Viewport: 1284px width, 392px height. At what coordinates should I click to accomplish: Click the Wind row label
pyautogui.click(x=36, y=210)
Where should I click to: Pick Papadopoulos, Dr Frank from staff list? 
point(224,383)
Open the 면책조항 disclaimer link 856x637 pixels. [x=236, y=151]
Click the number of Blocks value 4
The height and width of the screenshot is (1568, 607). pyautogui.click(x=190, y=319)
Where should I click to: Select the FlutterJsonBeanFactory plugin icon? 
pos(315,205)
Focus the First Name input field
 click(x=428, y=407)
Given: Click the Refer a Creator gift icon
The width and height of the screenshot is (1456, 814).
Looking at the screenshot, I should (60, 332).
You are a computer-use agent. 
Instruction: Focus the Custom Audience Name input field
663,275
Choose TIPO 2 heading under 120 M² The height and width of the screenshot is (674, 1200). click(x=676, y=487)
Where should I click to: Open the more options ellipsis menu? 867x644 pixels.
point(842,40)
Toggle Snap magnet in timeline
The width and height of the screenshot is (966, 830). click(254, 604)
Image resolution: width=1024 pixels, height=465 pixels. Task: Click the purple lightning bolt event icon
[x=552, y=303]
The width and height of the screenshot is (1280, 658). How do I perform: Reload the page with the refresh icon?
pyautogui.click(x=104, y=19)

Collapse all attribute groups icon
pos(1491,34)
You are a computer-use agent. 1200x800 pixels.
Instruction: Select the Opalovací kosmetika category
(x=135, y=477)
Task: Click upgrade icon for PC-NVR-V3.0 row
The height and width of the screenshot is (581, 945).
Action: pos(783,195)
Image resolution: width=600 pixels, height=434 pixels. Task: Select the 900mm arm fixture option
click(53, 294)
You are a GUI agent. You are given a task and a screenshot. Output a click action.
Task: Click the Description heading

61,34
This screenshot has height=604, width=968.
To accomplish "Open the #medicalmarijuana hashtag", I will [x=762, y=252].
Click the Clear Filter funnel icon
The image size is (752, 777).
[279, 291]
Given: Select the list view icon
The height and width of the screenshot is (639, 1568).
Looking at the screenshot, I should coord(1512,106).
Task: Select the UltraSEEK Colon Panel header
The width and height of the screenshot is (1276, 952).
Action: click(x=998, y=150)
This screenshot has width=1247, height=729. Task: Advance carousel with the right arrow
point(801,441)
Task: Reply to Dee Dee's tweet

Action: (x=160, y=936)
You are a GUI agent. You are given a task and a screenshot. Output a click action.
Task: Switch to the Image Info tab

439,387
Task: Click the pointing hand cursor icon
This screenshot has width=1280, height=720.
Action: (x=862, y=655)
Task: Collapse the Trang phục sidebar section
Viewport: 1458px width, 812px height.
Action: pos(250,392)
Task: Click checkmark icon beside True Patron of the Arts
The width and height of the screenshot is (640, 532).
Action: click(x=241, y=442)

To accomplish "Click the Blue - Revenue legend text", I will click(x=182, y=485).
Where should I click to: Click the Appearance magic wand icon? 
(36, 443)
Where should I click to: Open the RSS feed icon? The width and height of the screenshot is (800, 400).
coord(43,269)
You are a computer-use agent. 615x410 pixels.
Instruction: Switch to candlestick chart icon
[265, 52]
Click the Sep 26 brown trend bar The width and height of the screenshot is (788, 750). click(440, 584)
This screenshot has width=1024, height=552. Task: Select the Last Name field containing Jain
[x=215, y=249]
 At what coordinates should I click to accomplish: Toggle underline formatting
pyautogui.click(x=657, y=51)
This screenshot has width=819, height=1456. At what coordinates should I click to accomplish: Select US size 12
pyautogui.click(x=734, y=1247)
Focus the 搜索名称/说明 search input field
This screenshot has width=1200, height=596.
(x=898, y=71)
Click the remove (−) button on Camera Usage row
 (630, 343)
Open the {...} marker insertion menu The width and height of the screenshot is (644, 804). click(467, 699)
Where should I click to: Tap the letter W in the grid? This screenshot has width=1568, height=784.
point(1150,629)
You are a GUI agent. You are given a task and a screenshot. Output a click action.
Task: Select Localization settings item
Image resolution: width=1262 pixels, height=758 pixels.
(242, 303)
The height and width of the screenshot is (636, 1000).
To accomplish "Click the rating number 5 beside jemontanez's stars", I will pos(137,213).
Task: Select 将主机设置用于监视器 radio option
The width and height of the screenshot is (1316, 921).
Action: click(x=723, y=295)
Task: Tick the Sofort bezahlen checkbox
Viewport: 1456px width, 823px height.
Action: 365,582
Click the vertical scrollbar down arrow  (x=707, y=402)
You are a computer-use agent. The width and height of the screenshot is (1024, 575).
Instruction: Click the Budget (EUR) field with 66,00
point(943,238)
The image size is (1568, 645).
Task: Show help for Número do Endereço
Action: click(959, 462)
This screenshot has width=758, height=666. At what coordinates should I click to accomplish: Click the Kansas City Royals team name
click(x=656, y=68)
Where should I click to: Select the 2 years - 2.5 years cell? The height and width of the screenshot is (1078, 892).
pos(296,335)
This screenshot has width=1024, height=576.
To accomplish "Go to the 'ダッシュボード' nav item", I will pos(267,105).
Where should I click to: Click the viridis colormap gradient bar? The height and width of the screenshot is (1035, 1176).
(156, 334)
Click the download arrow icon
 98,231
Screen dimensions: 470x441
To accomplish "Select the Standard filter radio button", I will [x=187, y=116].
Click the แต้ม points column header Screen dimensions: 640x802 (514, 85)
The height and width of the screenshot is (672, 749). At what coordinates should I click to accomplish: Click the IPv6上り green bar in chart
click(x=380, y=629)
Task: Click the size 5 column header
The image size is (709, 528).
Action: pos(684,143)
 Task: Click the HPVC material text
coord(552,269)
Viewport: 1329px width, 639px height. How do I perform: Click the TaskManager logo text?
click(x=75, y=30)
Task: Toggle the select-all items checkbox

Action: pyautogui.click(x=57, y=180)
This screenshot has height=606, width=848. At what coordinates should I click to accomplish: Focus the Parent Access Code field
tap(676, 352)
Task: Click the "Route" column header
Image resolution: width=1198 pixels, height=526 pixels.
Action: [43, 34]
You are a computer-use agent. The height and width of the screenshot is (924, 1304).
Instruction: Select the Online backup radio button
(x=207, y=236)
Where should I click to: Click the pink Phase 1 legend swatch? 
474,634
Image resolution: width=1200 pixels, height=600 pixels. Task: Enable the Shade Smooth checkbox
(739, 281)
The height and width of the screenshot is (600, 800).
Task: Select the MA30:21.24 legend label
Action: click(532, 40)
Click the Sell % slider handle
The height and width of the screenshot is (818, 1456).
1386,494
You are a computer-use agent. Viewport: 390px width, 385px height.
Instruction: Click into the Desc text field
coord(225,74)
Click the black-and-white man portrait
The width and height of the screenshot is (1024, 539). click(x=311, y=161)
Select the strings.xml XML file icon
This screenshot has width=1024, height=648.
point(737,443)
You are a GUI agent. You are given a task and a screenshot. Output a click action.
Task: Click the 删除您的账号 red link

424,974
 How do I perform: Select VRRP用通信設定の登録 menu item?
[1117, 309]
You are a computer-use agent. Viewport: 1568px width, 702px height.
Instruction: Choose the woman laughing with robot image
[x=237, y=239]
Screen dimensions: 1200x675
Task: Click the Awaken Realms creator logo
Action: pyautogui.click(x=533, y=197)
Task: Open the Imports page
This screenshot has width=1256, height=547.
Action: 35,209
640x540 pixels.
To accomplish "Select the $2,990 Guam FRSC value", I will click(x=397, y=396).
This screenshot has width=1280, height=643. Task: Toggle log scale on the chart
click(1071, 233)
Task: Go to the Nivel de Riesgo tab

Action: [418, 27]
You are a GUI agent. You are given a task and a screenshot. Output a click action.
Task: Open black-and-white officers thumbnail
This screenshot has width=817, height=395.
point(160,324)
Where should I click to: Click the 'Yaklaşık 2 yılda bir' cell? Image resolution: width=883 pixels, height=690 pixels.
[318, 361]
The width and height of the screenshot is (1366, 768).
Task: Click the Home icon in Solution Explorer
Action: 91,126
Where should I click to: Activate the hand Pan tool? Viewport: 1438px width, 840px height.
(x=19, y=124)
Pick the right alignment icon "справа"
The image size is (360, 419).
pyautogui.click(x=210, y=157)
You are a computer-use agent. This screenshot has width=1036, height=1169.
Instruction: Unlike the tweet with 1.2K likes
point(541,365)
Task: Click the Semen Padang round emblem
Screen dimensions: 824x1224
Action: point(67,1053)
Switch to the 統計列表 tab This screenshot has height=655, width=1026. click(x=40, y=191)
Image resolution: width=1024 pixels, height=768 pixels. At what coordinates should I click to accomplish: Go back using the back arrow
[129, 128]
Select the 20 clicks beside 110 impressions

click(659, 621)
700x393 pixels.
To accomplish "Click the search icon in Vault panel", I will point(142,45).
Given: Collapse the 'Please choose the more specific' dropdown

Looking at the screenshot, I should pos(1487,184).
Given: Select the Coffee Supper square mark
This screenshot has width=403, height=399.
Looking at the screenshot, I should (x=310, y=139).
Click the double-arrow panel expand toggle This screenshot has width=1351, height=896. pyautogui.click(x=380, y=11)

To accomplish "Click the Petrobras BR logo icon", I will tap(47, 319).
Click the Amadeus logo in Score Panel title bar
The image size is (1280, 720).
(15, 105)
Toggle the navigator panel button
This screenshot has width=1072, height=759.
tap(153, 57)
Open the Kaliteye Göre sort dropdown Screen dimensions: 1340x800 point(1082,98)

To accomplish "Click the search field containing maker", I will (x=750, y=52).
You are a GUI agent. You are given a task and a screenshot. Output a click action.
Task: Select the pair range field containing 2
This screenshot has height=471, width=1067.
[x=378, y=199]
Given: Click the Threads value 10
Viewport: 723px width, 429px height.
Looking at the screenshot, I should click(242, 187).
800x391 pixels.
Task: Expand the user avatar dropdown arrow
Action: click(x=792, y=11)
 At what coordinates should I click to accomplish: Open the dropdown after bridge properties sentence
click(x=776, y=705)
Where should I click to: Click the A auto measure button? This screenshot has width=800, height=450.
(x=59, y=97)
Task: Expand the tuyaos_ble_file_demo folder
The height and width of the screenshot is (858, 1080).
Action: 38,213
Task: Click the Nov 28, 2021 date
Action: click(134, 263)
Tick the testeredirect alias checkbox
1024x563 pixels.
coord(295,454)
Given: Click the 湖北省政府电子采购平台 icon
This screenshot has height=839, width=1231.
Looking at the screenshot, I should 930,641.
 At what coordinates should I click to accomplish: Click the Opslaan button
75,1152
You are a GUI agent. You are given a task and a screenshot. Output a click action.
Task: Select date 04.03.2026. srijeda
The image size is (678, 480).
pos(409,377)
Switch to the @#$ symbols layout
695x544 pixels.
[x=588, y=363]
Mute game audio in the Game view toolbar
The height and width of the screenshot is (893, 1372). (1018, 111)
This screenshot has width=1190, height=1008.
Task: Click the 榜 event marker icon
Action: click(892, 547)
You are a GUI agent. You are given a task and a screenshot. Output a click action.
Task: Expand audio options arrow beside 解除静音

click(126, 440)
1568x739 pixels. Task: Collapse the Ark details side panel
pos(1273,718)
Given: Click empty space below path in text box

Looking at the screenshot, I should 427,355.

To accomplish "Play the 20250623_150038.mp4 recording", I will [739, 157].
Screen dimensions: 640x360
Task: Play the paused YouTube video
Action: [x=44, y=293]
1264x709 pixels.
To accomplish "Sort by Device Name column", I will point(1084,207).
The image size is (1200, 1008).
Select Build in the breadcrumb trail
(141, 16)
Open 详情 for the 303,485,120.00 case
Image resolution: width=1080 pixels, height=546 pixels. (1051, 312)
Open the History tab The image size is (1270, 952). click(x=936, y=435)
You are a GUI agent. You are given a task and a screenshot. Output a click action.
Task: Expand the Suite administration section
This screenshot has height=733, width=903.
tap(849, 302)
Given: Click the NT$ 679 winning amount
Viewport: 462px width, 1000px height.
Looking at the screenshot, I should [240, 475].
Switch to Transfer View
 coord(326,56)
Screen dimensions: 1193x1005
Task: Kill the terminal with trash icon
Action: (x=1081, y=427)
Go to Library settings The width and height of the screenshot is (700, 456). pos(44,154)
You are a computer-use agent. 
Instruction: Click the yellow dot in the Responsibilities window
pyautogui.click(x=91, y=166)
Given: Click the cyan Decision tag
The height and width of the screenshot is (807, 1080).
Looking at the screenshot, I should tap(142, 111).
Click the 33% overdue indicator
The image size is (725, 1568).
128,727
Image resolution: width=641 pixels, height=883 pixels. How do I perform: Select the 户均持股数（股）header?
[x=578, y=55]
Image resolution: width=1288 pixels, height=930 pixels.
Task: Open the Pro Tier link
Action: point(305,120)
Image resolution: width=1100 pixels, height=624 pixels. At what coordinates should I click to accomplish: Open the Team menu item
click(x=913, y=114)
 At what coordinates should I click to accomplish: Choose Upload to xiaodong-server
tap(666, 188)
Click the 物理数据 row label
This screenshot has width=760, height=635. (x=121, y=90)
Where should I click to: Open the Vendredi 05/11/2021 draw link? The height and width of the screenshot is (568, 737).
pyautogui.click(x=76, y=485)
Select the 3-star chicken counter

....

[ACTIVITY]:
Within the listing above, copy each line that has the string "computer".

[RESULT OF THIS EXERCISE]:
You are a computer-use agent. 
You are a computer-use agent. 1200x800 pixels.
You are a computer-use agent. 615x410 pixels.
You are a computer-use agent. The width and height of the screenshot is (1024, 575).
You are a computer-use agent. The height and width of the screenshot is (924, 1304).
You are a computer-use agent. Viewport: 390px width, 385px height.
You are a computer-use agent. Viewport: 1568px width, 702px height.
You are a computer-use agent. This screenshot has width=1036, height=1169.
You are a computer-use agent. 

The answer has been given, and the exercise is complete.